Wednesday, October 15, 2008

Apple introduces new line of laptops.

Apple introduces new line of laptops.

The New York Times (10/15, B11, Markoff) reports, "Steven P. Jobs, Apple's chief executive, announced a new line of Apple laptop computers on Tuesday that he said were made with a new manufacturing process." Apple will begin selling new "MacBook Pro and MacBook portable computers that are carved from 2.5-pound blocks of aluminum," which company officials say will "allow Apple to build more rigid and reliable products." During a press conference, "Jobs gave his audience...a tutorial on manufacturing and industrial design." The introduction of the "unibody enclosures," along with several other new features, follows an announcement earlier this year from "the company's chief financial officer," who "said the company would shift its business model toward lower-profit-margin products in the future." However, since "Apple did not announce products with significantly lower prices, speculation is still centered on products in new categories."

USA Today (10/15, Graham) adds that the company is "dropping the price of its entry-level Macbook to $999." Additionally, the company's updated "MacBook and MacBook Pro notebook line" will now be equipped "new graphics cards from Nvidia that Apple says will dramatically increase performance." The majority of the new laptops will feature "the Nvidia GeForce 9400 M chip and have been redesigned with...back-lit LED displays." By including "the new graphics chip, Apple has essentially brought the faster power to the MacBook line for every model but the $999 MacBook." Furthermore, "both the MacBooks and Pro (with the exception of the $999 MacBook) have a new 'smooth glass' trackpad, offering the ability to click anywhere on the pad for navigation." The article notes that "many analysts...had expected bigger price drops from Apple, possibly as low as $800 for the entry-level MacBook, but that didn't happen."

The Wall Street Journal (10/15, Kane) quotes Piper Jaffray & Co. analyst Gene Munster, who "said the pricing could indicate that Apple feels confident about demand despite economic concerns.

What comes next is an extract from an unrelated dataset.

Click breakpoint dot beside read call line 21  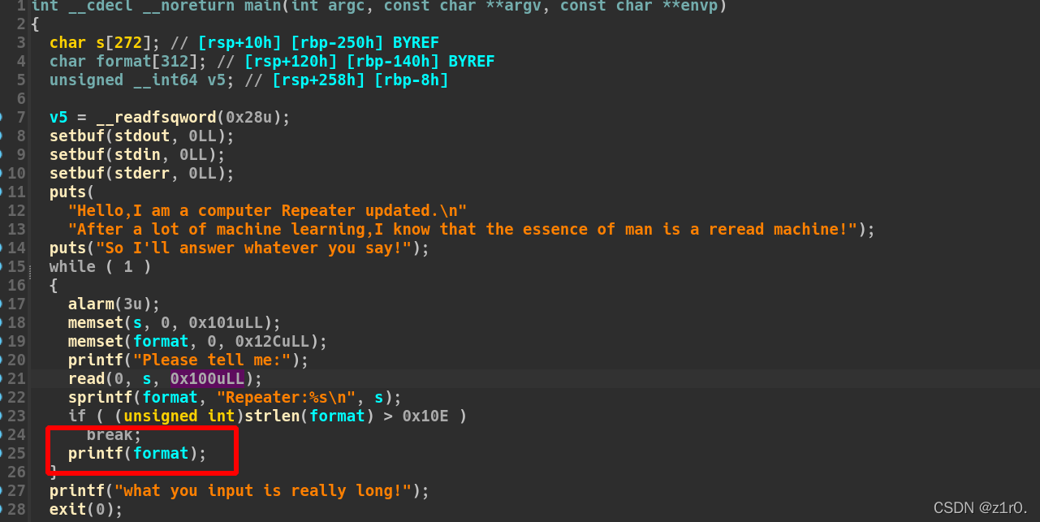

Apple's stock has declined about 45 percent this year on worries that economic slowdowns in North America and Europe are beginning to affect Apple." However, "in the quarter through September, Apple shipped nearly 30 percent more PCs than it did a year earlier and increased its market share to 9.5 percent from 7.7 percent, research firm Gartner reported yesterday."

The AP (10/15, Mintz) reports, "Apple's decision to work more closely with Nvidia for its graphics processing could be a needed boost for the Silicon Valley chip maker," which earlier this year "disclosed a major problem with an unspecified number of its laptop chips that were already built into computers from several manufacturers. The problem caused the chips to suddenly fail, leaving users with badly mangled video or no video at all." The issue affected Hewlett-Packard Co., Dell Inc. and Apple computers. "Nvidia hasn't recalled the chips, and the computer makers have so far said they won't replace all the problem chips -- just the ones that fail.

Apple says that the new laptops are "designed with the environment in mind," the Christian Science Monitor (10/15) notes. "Unlike earlier models, the displays of the new MacBooks and MacBook Pros contain no arsenic or mercury." Additionally, "the computers...contain no brominated flame retardants," the new displays consume less energy, "and the cables contain no PVCs. Furthermore, "Apple claims that the new laptops -- being mostly glass and aluminum -- are 'almost entirely recyclable,'" and the company "claims to offer recycling services in 'nearly all countries' where it does business." The company also "has disclosed the carbon footprint of its MacBooks." The article notes that the company does not "say anything about beryllium, cadmium, and antimony -- poisonous metals that are common in many electronics." The Detroit Free Press (10/15, Wendland) also reports the story.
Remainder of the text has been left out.